It has been somewhat paradoxically said, that the fashionable manner of the present day is no manner at all! which means simply—that the manners of the best bred people are those that are least obtruded upon the notice of others,—those most quiet, natural, and unassuming.
There is, however, a possibility of carrying this modish manner to such an extreme as to make it the very height of affectation. If Talleyrand's favorite axiom admits of some qualification, and language is not always used to "conceal our ideas," then should manner, which is the natural adjunct that lends additional expressiveness to words, be in a degree modified by circumstances—be individualized.
Every approach to a rude, noisy, boisterous, manner, is reprehensible, for the obvious reason that it interferes with the comfort, and, consequently, with the rights of others; but this is at a wide remove from the ultra-modishness that requires the total suppression of every manifestation of natural emotion, and apparently, aims to convert beings influenced by the motives, feelings, and principles that constitute humanity, into mere moving automata!

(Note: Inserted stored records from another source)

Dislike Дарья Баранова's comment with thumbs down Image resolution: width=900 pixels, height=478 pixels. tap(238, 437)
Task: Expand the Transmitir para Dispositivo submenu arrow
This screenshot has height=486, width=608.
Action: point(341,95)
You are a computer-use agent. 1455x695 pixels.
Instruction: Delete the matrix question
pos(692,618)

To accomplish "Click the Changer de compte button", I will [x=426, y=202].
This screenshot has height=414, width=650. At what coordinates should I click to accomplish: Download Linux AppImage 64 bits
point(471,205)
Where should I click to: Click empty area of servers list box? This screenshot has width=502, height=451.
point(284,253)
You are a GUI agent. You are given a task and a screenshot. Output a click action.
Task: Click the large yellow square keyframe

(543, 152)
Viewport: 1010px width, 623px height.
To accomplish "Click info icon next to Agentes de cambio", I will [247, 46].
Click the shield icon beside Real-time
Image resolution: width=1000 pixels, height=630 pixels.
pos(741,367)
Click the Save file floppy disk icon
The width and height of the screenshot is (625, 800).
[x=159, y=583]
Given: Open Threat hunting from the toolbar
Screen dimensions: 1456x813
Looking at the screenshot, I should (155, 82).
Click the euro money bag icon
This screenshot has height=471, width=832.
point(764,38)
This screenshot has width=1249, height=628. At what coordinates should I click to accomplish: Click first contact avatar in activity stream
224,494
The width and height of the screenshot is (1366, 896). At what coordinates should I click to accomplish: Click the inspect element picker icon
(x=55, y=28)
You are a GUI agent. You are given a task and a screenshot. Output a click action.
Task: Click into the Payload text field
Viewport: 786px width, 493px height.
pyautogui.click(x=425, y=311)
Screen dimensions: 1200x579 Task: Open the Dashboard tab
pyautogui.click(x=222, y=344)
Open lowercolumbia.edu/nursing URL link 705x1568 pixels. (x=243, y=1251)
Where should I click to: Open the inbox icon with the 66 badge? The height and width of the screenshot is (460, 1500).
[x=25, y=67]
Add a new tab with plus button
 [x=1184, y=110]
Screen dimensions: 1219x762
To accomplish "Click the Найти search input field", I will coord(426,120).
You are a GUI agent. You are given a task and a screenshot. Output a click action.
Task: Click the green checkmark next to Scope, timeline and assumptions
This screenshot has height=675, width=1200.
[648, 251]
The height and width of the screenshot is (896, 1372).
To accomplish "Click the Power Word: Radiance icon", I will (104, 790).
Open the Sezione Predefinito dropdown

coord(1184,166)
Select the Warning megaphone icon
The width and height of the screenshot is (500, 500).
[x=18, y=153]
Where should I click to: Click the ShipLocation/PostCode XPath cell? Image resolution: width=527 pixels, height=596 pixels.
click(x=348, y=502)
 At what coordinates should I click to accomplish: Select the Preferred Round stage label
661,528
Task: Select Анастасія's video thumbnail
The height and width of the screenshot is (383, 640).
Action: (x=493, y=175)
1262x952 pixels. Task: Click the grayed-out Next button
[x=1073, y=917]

In this, as in too many similar matters, Americans are prone to excess. Because scenes are considered bad ton, in good society abroad, and because the warm-hearted hospitality of olden time sometimes took shape a little more impressingly and noisily than kindness required, some of our fashionable imitators of European models move through the world like resuscitated ghosts, and violate every law of good feeling in an endeavor to sustain at home a character for modish nonchalance! Now, take it as a rule through life, my young friends, that all servile imitation degenerates into caricature, and let your adoption and illustration of every part of your system of life be modified by circumstances, and regulated by good sense and manly independence.
I need scarcely tell you that true politeness is not so much a thing of forms and ceremonies, as of right feelings and nicety of perception. The Golden Rule habitually illustrated in word and action, would produce the most unexceptionable good breeding—politeness so cosmopolitan that it would be a passport to "good society" everywhere.
One of the most polished and celebrated of American authors has given us as fine and laconic a definition of politeness as I remember to have met with—"Self-respect, and a delicate regard for the rights and feelings of others."
The good breeding of a true gentleman is not an appendage put off and on at the dictate of caprice, or interest, it is essentially a part of himself—a constituent of his being, as much as his sense of honesty or honor, and its requirements are no more forgotten or violated than those of any other essential attribute of manhood. You will all remember Sir Philip Sidney's immortal action in presenting the cup of water to the dying soldier. This was a spontaneous result of the habitual self-possession and self-restraint that form the basis of all true good breeding. It is one of the most perfect exhibitions on record of the moral sublime; but it was, also, only a legitimate result of the instinctive politeness of a Christian gentleman!
Manner, then, may be regarded as the expression of inherent qualities, and though it must, necessarily, and should properly, to some extent, at least, vary with the variations of character, it may readily be rendered a more correct and effective exponent of existing characteristics of mind and heart, by judicious and attentive training.
While true good breeding must, from its very nature be, as I have said, in all persons and under every modification of circumstance substantially the same, the proper mode of exemplifying it, must, with equal propriety, be modified by the exercise of practical good sense and discrimination. Thus, the laws of convention,—which, as I have before remarked, is but another name for the rules of politeness, established and adhered to by well-bred people, for mutual convenience—though in some respects as immutable as those of the Medes and Persians, will always be adapted, by persons of good sense, to the mutations of circumstance and the inviolable requisitions of that "higher law," whose vital principle is "kindness kindly expressed!" Having now established general principles, let us turn to the consideration of practical details.
There is, perhaps, no better test of good manners afforded by the intercourse of ordinary life, than that of conduct towards superiors in age or station, ("Young America" seems loth to admit that he has any superiors, but we will venture to assume these premises). The general-in-chief of the Revolutionary Army of America is well known to have always observed the most punctilious respect towards his mother, in his personal intercourse with her, as well as in every other relation of life. My word for it, he never spoke of her as the "old woman;" nor could one of the youthful members of his military family have alluded, in his hearing, to a parent as the "governor," or the "old governor," without exciting the disapproving surprise of Washington and his co-patriots. And yet our young republic has known no more high-bred and polished men than those of that day,—the stately and elegant Hancock, even when broken by time and disease, a graceful and punctilious observer of all the ceremonious courtesies of life; the courtly Carroll, whose benignant urbanity was the very impersonation of a long line of old English gentlemen; and the imposing stateliness of the commander-in-chief, ever observant of the most minute details of propriety, whether in the familiar intercourse of daily life, or while conducting the most momentous affairs of his country. But to return from this unpremeditated digression. Never let youthful levity, or the example of others, betray you into forgetfulness of the claims of your parents or elders, to a certain deference. Depend upon it, the preservation of a just self-respect demands this.